STATED GOAL 1: Please print the part of the ChIPS passage from "Additionally, error bars" through "frame changes size.", word for word.
STATED GOAL 2: Turn the listing lines from the line containing "Click the 結果 column header" through the line containing "click(x=130, y=301)" into a Markdown table with the columns Row and Listing line. Give each line a row number and skip blank lines.

DOCUMENT SECTION:
+++

Saving the ChIPS Session

• make_script generates an ASCII Python script that will recreate the state of the current ChIPS session. The session preferences are stored in a related file.

  make_script does not record every ChIPS command that has been issued. Instead it evaluates the current state of ChIPS and builds a set of commands that will replicate it. For instance, if the characteristics of a curve are changed several times, only the final color, symbol, error style etc. are recorded by make_script.

• The script function logs every command typed in a ChIPS or Sherpa session to an ASCII file.

Setting Multiple Attributes and Toggling Error Bars

• Chips now supports wild cards (*.) for many of the attributes of ChIPS objects. A property can be set once and applied to all sub-components of an object. For example:

  set_curve("*.color=blue") 
  

  will set all 'color' type properties (i.e. line.color, symbol.color, and err.color) to blue. Other possible attribute wildcards include "*.thickness" and "*.font".

  Additionally, error bars on curves and histograms can be toggled on or off the same way:

  set_curve ("err.*=on")
  set_curve ("err.*=off")
  

Aspect Ratio Information

• New aspect ratio functionality has been added to ChIPS. Both data and plot areas have the ability to maintain aspect ratios. Data aspect ratio settings allow the user to maintain a consistent unit relationship between axes (i.e. pixel size) as the limits or plot size changes. The plot aspect ratio allows a plot to maintain a consistent shape (i.e. 16:9, 4:3, 1:1, etc...) as the the window or frame changes size.

  Refer to the help files:

  • ahelp aspectratio" - general information on aspect ratios
  • set_data_aspect_ratio
  • set_plot_aspect_ratio

Improvements to Printing

• If the file name used in the print_window call ends in ".ps", ".eps", ".pdf", ".png", ".jpg", or ".jpeg" then the appropriate format will be used. So where in CIAO 4.1 you had to say

  print_window("plot", ["format", "png"]) 
  

  you can now say

  print_window("plot.png")
  

  to create the PNG format file "plot.png".

• The value "jpeg" can now be used - along with "jpg" - to create a JPEG-format file, e.g.

  print_window("plot.jpeg")
  print_window("plot", ["format", "jpeg"])
  

• Prior to CIAO 4.2, filled histograms and regions (those with fill.style set to "solid") would show diagonal lines crossing the filled areas in PNG and JPEG output (created by the print_window command). These lines may still be visible when viewing the postscript and PDF versions on screen but should not appear when these formats are printed out.

• In previous versions of ChIPS, the fill.opacity setting would be ignored by print_window when fill.style was solid and the output format was PNG or JPEG. The opacity is now honored for these bitmap formats. It is still unsupported for the postscript and PDF formats, where the opacity is always set to 1.

• In CIAO 4.1, plots containing multiple filled regions or histograms would not be printed properly if the fill style was not "solid".

+++

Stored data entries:

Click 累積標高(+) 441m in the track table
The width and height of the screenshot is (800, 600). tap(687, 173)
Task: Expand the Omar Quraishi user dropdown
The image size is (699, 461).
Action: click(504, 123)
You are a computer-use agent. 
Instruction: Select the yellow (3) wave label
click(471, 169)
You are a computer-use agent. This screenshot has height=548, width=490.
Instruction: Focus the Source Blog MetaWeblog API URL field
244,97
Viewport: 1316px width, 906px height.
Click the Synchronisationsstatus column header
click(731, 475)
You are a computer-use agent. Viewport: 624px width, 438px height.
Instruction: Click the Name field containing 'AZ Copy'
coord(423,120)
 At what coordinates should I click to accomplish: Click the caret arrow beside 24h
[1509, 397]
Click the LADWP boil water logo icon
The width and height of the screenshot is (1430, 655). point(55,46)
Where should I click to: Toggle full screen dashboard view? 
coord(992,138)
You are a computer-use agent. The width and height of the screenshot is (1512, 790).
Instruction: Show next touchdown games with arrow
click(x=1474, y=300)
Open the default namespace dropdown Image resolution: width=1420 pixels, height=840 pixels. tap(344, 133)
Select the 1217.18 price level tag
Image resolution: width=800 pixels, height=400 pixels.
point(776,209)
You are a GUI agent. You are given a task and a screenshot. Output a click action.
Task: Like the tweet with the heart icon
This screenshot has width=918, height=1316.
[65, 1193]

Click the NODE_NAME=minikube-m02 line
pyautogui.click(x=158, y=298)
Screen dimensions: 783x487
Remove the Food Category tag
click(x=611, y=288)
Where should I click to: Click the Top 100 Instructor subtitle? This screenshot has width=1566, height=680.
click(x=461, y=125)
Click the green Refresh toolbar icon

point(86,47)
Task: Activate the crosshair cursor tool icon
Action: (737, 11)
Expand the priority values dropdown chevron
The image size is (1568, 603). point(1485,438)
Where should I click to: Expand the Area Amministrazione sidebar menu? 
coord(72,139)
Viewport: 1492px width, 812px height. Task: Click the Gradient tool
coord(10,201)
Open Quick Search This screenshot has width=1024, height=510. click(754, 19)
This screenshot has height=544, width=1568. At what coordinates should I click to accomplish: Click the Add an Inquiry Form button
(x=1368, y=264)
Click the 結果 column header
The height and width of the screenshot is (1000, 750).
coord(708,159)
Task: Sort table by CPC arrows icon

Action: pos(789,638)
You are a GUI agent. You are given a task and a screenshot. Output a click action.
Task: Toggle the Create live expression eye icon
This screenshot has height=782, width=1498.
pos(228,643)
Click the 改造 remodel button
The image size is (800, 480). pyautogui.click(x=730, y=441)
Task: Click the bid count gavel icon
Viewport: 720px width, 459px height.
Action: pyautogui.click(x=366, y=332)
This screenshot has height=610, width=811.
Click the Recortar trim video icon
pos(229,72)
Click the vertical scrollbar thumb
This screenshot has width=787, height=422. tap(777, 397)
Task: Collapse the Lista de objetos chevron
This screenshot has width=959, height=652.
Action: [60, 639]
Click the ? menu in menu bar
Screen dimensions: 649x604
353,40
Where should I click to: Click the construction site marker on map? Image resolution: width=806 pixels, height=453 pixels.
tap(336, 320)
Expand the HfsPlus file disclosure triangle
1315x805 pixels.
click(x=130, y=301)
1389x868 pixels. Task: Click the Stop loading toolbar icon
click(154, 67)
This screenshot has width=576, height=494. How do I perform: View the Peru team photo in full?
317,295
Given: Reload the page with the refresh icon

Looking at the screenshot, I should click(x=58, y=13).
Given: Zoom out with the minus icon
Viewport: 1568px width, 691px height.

+++

EXERCISE SOLUTION 1:
Additionally, error bars on curves and histograms can be toggled on or off the same way:

  set_curve ("err.*=on")
  set_curve ("err.*=off")
  

Aspect Ratio Information

• New aspect ratio functionality has been added to ChIPS. Both data and plot areas have the ability to maintain aspect ratios. Data aspect ratio settings allow the user to maintain a consistent unit relationship between axes (i.e. pixel size) as the limits or plot size changes. The plot aspect ratio allows a plot to maintain a consistent shape (i.e. 16:9, 4:3, 1:1, etc...) as the the window or frame changes size.

EXERCISE SOLUTION 2:
| Row | Listing line |
|---|---|
| 1 | Click the 結果 column header |
| 2 | The height and width of the screenshot is (1000, 750). |
| 3 | coord(708,159) |
| 4 | Task: Sort table by CPC arrows icon |
| 5 | Action: pos(789,638) |
| 6 | You are a GUI agent. You are given a task and a screenshot. Output a click action. |
| 7 | Task: Toggle the Create live expression eye icon |
| 8 | This screenshot has height=782, width=1498. |
| 9 | pos(228,643) |
| 10 | Click the 改造 remodel button |
| 11 | The image size is (800, 480). pyautogui.click(x=730, y=441) |
| 12 | Task: Click the bid count gavel icon |
| 13 | Viewport: 720px width, 459px height. |
| 14 | Action: pyautogui.click(x=366, y=332) |
| 15 | This screenshot has height=610, width=811. |
| 16 | Click the Recortar trim video icon |
| 17 | pos(229,72) |
| 18 | Click the vertical scrollbar thumb |
| 19 | This screenshot has width=787, height=422. tap(777, 397) |
| 20 | Task: Collapse the Lista de objetos chevron |
| 21 | This screenshot has width=959, height=652. |
| 22 | Action: [60, 639] |
| 23 | Click the ? menu in menu bar |
| 24 | Screen dimensions: 649x604 |
| 25 | 353,40 |
| 26 | Where should I click to: Click the construction site marker on map? Image resolution: width=806 pixels, height=453 pixels. |
| 27 | tap(336, 320) |
| 28 | Expand the HfsPlus file disclosure triangle |
| 29 | 1315x805 pixels. |
| 30 | click(x=130, y=301) |